THE PROBLEM:
Write the next part of Helen's account of her tongue cancer, picking up right after its final sentence.

EXCERPT TO READ:
In 2014 Helen was diagnosed with cancer of the tongue that had been caused by the HPV virus. After retiring from her teaching job, Helen had hoped to join a choir but felt her cancer treatment had left her unable to sing like she had with the children at school. She was introduced to our
Chelsea Sing with Us choir and is delighted to be able to sing and enjoy the company of the other choristers. Watch Helen's video
VIDEO This is Helen's story:
"My husband and I had been on holiday in 2014. We were sitting on a bus in Dubrovnik and for some reason I put my hand up to my neck where I found a lump. I thought my glands were up because often my glands were up and down but no; it was only on the one side. I thought it was a bit strange.
"About a month later I was going to the doctor for a medication review for an underactive thyroid and I mentioned it to him. He completely ignored what I was there for and said that he didn’t like the sound of that lump and wanted to refer me. He’d given me a piece of paper to hand to the receptionist on my way out which read ‘urgent, suspected cancer’ and as he hadn’t actually mentioned the word cancer to me, it was a bit of a shock.
"The following week I was in the hospital. They thought it might be a cyst and nothing to worry about but ordered a biopsy anyway which proved positive. I had a tumour at the base of my tongue; a basal tongue squamous cell carcinoma. This all came as a bit of a surprise because I’ve never smoked and I don’t drink heavily but apparently my cancer was viral – HPV the same virus that causes cervical cancer.

AVAILABLE DATA:
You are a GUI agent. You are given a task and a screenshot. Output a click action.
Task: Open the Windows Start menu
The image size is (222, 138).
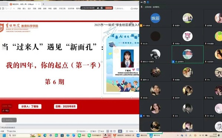tap(4, 135)
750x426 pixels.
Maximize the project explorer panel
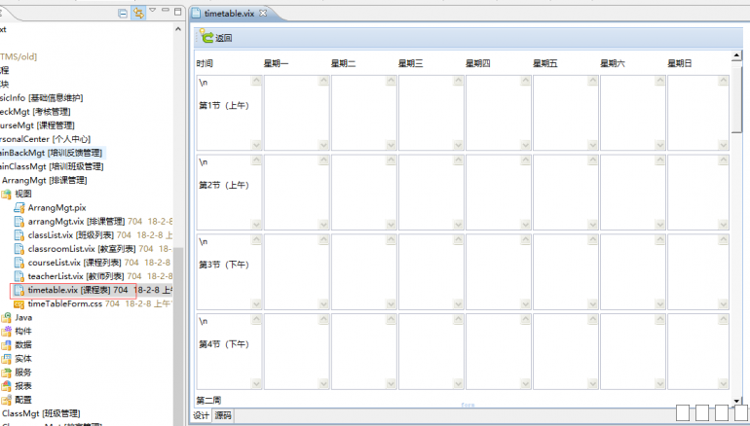coord(177,12)
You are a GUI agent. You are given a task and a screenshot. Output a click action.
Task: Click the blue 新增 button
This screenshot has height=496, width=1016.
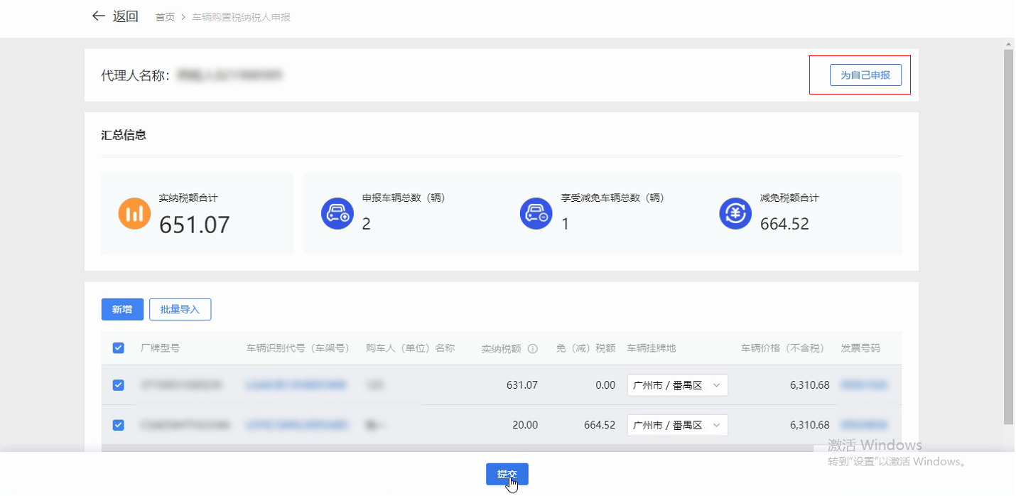[x=122, y=310]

ANSWER SPACE:
"They told me the treatment would be very severe and was usually successful. The treatment was severe; I had two rounds of chemotherapy mixed in with daily radiotherapy for six weeks. With radiotherapy you tend to get outbreaks of mouth ulcers and after a fortnight I couldn’t eat or drink very much. I managed to get through it with increasingly liquid food. I was told that the worst always comes after treatment because the effects are accumulative; I ended up in hospital having a nose tube fitted so that I could be fed. I don’t know what I would have done if I had still been teaching, the treatment meant I wasn’t able to do very much. I usually looked after my little grandson and was so worried about having to let my daughter down. It wasn’t until the end of May 2015 that I was able to eat anything socially; eating at home had been a nightmare. Eventually I began to eat properly but I was left with a very croaky voice and unable to sing.
"Not being able to sing was a real sadness for me because one of those things I’d always thought I would do when I retired was join a choir. I was a primary school teacher and we did a lot of singing, especially with the little ones. If it was raining we’d sing ‘rain, rain go away’ and if it was sunny ‘the sun has got his hat on’, we’d even sing the times tables and make up silly words to old tunes. I’m hardly a gifted musician but I used to take assembly singing practice and what we called ‘Sing-alongs’.
"My son who works at the hospital came home one day with a leaflet for Tenovus Cancer Care’s
Sing with Us choir and said ‘here’s a choir just for you’. I was delighted.
"It’s so lovely singing with the choir and we punch so far above our weight because very few of us have got great voices but together we make a beautiful sound. I’ve met some really lovely people from all walks of life and we all enjoy each other’s company. We can forget our troubles for the hour that we’re singing; it really is one of those things where we come together to make something bigger than all of us.”